A Susana Moreno se le notan las ganas de ponerse a trabajar cuanto antes y también la satisfacción por el gran respaldo obtenido. Segovia llega al Decanato después de 30 años, ya que Alberto García Gil fue el decano encargado de poner en marcha el Colegio en 1992.

— ¿Dispuesta a afrontar los cambios necesarios? ¿Se siente respaldada?
— Evidentemente es un reto y una responsabilidad enorme. Estoy convencida de que haremos cosas interesantísimas. Después de hacer una reflexión y recabar apoyos, tomé la decisión de tirar para adelante y ahí están los resultados. Estoy muy satisfecha con el apoyo de los compañeros. La candidatura ha ganado en todas las provincias menos en Valladolid, donde hemos recibido un tercio de los votos, que no está mal teniendo en cuenta que es la provincia de la otra candidata. Creo, además, que allí hemos conseguido apoyos de mucha calidad, figuras de nivel de la arquitectura que nos han apoyado, gente como intelectuales o vinculada a la Universidad, con la que nosotros queremos trabajar a partir de ahora.

«Necesitamos visibilidad para que se conozca a qué nos dedicamos, nuestro trabajo, y así pueda valorarse mejor»

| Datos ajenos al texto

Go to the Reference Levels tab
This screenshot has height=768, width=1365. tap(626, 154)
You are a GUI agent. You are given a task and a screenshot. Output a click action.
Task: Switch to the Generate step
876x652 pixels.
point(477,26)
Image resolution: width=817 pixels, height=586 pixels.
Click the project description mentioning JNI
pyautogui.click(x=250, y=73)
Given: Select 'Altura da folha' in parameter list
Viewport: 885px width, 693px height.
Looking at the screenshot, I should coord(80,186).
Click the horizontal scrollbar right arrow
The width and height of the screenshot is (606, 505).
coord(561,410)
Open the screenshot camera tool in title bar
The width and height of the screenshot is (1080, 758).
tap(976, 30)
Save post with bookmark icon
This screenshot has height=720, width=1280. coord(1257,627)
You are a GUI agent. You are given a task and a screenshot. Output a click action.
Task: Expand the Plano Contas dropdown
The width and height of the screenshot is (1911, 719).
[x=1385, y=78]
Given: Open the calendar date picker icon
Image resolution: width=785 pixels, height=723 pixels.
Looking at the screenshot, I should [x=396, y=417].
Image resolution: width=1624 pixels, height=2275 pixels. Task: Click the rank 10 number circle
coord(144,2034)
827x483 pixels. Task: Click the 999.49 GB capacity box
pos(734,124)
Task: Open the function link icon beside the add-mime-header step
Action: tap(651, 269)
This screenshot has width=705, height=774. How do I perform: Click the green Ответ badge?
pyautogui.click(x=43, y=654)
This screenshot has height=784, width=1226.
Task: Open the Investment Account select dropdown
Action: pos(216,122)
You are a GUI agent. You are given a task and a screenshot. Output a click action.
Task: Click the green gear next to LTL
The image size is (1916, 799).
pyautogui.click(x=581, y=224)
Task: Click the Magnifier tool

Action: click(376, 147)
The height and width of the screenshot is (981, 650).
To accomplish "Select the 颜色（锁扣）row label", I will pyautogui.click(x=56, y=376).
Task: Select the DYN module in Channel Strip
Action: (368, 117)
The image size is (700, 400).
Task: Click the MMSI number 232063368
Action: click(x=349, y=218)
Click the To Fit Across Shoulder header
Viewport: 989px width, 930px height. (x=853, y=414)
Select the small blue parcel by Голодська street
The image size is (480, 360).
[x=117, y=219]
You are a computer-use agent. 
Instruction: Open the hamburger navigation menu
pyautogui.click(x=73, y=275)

— ¿Cuáles son los proyectos más inmediatos?
— Queremos dotar al COACYLE de un nuevo impulso. ‘Nuevo impulso’ ha sido el lema de la candidatura para generar unas dinámicas efectivas que puedan llevar a obtener mejores resultados. Sobre todo vamos a centrarnos en el buen ejercicio de una de las competencias más importantes que tiene el Colegio, que es la representación de la profesión ante las instituciones, pero una representación proactiva y solvente, porque vamos a tener un Colegio participativo. Yo no tengo una bola de cristal ni lo sé todo y necesitamos incorporar el talento de otros compañeros para que entre todos podamos gestionar un Colegio más solvente y con una representación más eficaz de cara a las instituciones. También, una representación mayor en la sociedad. Necesitamos visibilidad para que se conozca a qué nos dedicamos, nuestro trabajo, y así pueda valorarse mejor. Luego, el resto será una labor de coordinación entre el Colegio y las cinco demarcaciones, que tienen muchísima autonomía a nivel provincial y, tal y como la tenemos diseñada, esa coordinación nos va a permitir, gracias a las nuevas herramientas online, trasladar ese esfuerzo que realizan en cuanto a formación y cursos, o las actividades culturales o acciones en defensa de la profesión, al resto de provincias, que esa riqueza enorme pueda beneficiar a todos.

— ¿Qué problemas o necesidades de los arquitectos están pendientes de resolver?
— Necesidades del colectivo hay muchas y creo que son las mismas de siempre, porque parece que nunca se arreglan y se parecen a las de otros colectivos: honorarios poco dignos, intrusismo profesional, etc. Todas esas cuestiones concretas creo que las podemos ir resolviendo con estrategias relacionadas con la coordinación en la actividad de la profesión.

— ¿Tiene ya agenda como decana a partir del jueves?
— A partir de ese día empezaremos a trabajar y a tomar contacto con instituciones. Quiero enseguida hablar con la Universidad porque tengo proyectos comunes que pueden enriquecernos a las dos entidades y quiero también hablar con la Junta de Castilla y León sobre todo para poner en marcha, a ver si lo conseguimos, una oficina de rehabilitación para fondos europeos, porque hay que hacerlo ya, pero ya.

«Tenemos una normativa muy compleja y muchas veces está redactada sin nuestras aportaciones»

— ¿Suponen otro reto los cambios constantes que regulan la actividad de la arquitectura?
— Hay muchas normas que afectan a la arquitectura. Es una profesión hiperregulada desde todos los puntos de vista: urbanístico, de normas sectoriales, incluso medioambientales y las de carácter técnico, que la verdad es que son exhaustivas y cada vez que hacemos un edificio es como si estuviéramos diseñando un prototipo de un vehículo nuevo, pero del edificio solo se hace uno y del vehículo se hacen millones ¿no? Tenemos una normativa muy compleja y muchas veces está redactada sin nuestras aportaciones y vamos a intentar que no sea así, al menos en cuanto a las iniciativas legislativas que plantee la Junta de Castilla y León intentaremos estar ahí.